12. Please note that the signed Written Extraordinary Resolution voting form (included as
Annexures B1 and B2 to the Notice disseminated by Strate) should be sent to the Relevant
Noteholder’s CSDP and the Issuer and copies sent to Strate at Strate-CDAdmin@strate.co.za
and Rand Merchant Bank, c/o Burger van der Merwe, at burger.vandermerwe@rmb.co.za, at
any time before the Deadline Date.

### Material
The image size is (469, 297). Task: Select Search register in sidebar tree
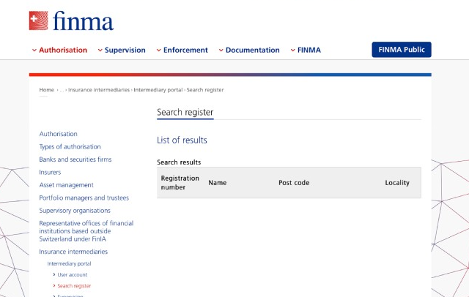coord(74,286)
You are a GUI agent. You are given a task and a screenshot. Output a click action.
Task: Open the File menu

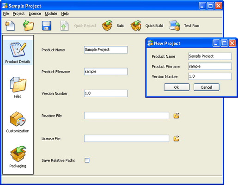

### Exercise set
• a. Check each statement against the voting-form paragraph and answer yes or no, quoting the words of the paragraph that decide it: (i) the signed voting form goes to the Relevant Noteholder’s CSDP and the Issuer; (ii) Strate is to receive the original signed form rather than a copy; (iii) the form may be sent after the Deadline Date.
• b. Summarize the voting-form paragraph in one sentence.
• c. Carry on the voting-form paragraph from its final sentence.

### Results for the exercise
• a.
(i) Yes: "should be sent to the Relevant Noteholder’s CSDP and the Issuer"
(ii) No: "copies sent to Strate at Strate-CDAdmin@strate.co.za"
(iii) No: "at any time before the Deadline Date"

• b. The signed Written Extraordinary Resolution voting form, included as Annexures B1 and B2 to the Notice disseminated by Strate, should be sent to the Relevant Noteholder’s CSDP and the Issuer before the Deadline Date, with copies to Strate and to Rand Merchant Bank, c/o Burger van der Merwe.

• c.
13. Important dates relating to the Written Extraordinary Resolution:
Record date to determine Noteholders entitled to receive
Notice of Request for Written Extraordinary Resolution: 8 January 2021
Last day to submit election in respect of the Written
Extraordinary Resolution: by 17h00 on 9 February 2021
Results of Written Extraordinary Resolution: 48 hours after the Required
Approval Percentage is
obtained
14. Any queries relating to the proposed amendment may be addressed by Relevant Noteholders
to the Issuer at the contact details set out below or, in the case of holders of beneficial
interests in uncertificated Notes held through a CSDP, to the relevant CSDP to be conveyed to
the Issuer.
Issuer
1 Merchant Place
155, 5th Street
Cnr. Fredman Drive & Rivonia Road
Sandown, Sandton
2196
Attention: Head: IBD Structuring Team
Email: burger.vandermerwe@rmb.co.za
Tel: +27 (0)11 282 8000
BY ORDER OF THE BOARD OF THE ISSUER
INGUZA INVESTMENTS (RF) LIMITED
12 January 2021
Debt Sponsor
RAND MERCHANT BANK (A division of FirstRand Bank Limited)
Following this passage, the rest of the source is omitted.